6
Конный экипаж остановился перед аллеей сфинксов с головами баранов, охраняющих пилоны входа в храм Карнака. Повсюду был песок. Он лежал грудами и холмиками, образовывал блуждающие дюны. Финиковые пальмы и деревни окружали это место. Но храм, самые могучие руины древнего мира, лежит во впадине. Он был построен многие века назад в местности, которая находилась на двадцать-сорок футов ниже уровня современного Египта.
Я вошел в храм через главные ворота и оказался посреди обширного двора, часть которого была завалена обрушившимися колоннами, разбитыми капителями, поврежденными сфинксами, расколотыми статуями богов, каменными конечностями неизвестных царей.
Темные храмы, перекрытые массивными каменными плитами, ведут из первого двора дальше. Они густо населены летучими мышами. Вступив в сумрак, я сразу услышал шелест крыльев; посмотрел наверх и увидел мышей, висевших под сводами.
Затененные храмы чередовались с открытыми залами. Гипостильный зал, в лесу фантастических колонн которого человек чувствует себя не больше карлика, сам по себе заслуживает места в списке чудес света; но здесь это лишь один из череды залов, входящих в гигантский храмовый комплекс, полностью покрытый резными изображениями людей, богов, военных столкновений, приношений дани и молений святыням.
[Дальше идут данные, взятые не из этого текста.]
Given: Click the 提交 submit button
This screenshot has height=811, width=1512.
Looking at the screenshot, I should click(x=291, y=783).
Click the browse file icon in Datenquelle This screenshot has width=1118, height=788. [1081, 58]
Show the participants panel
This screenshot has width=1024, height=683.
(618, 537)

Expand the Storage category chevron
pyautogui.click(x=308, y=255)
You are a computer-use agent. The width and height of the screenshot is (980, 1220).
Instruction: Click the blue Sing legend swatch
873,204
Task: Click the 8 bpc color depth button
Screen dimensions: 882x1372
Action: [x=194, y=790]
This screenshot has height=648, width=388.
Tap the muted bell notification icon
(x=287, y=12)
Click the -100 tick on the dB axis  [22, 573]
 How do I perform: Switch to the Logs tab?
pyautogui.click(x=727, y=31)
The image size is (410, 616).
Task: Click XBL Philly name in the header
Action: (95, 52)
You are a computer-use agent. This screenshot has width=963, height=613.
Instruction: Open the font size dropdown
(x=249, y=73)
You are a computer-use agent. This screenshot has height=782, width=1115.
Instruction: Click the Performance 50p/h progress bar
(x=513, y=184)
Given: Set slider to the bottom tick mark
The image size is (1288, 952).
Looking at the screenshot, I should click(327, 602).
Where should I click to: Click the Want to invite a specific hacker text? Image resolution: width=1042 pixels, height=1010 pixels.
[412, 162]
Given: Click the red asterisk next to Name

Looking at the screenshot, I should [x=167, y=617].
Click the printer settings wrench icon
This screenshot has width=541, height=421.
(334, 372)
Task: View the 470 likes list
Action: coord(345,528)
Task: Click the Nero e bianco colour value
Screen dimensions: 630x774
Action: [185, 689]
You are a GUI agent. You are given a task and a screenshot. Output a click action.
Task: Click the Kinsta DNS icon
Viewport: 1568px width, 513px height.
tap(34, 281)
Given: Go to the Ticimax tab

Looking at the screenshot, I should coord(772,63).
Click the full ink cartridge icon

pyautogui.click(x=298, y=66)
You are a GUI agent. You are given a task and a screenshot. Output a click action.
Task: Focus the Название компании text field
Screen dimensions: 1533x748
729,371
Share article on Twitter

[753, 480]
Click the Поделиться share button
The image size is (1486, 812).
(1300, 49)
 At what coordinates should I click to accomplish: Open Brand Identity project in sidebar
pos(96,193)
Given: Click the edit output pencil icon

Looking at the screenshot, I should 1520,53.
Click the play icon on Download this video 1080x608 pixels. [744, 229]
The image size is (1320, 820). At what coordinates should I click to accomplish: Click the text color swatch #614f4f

Можно целый день бродить по Карнаку, пытаясь понять его систему. Благочестивое архитектурное соревнование разных фараонов длилось веками. Каждый правитель, начиная с прославленной XVIII династии и заканчивая Птолемеями, в течение пятнадцати столетий либо убирал что-то из храма, либо добавлял нечто новое; зачастую делали и то и другое параллельно. Все равно как если бы каждый король Англии, от Вильгельма Завоевателя до Георга VI, перестраивал заново часть здания и расширял Вестминстерское аббатство, пока лабиринт церковных построек не дотянулся бы до вокзала Чаринг-Кросс в одну сторону и до вокзала Виктория — в другую.
Назвать Карнак «храмом» — явный абсурд. Даже если назвать его «комплексом храмов», это вряд ли даст представление о бескрайней ширине и дикости руин, которые свидетельствуют о благочестии фараонов, служивших великому богу Фив — Амону-Ра.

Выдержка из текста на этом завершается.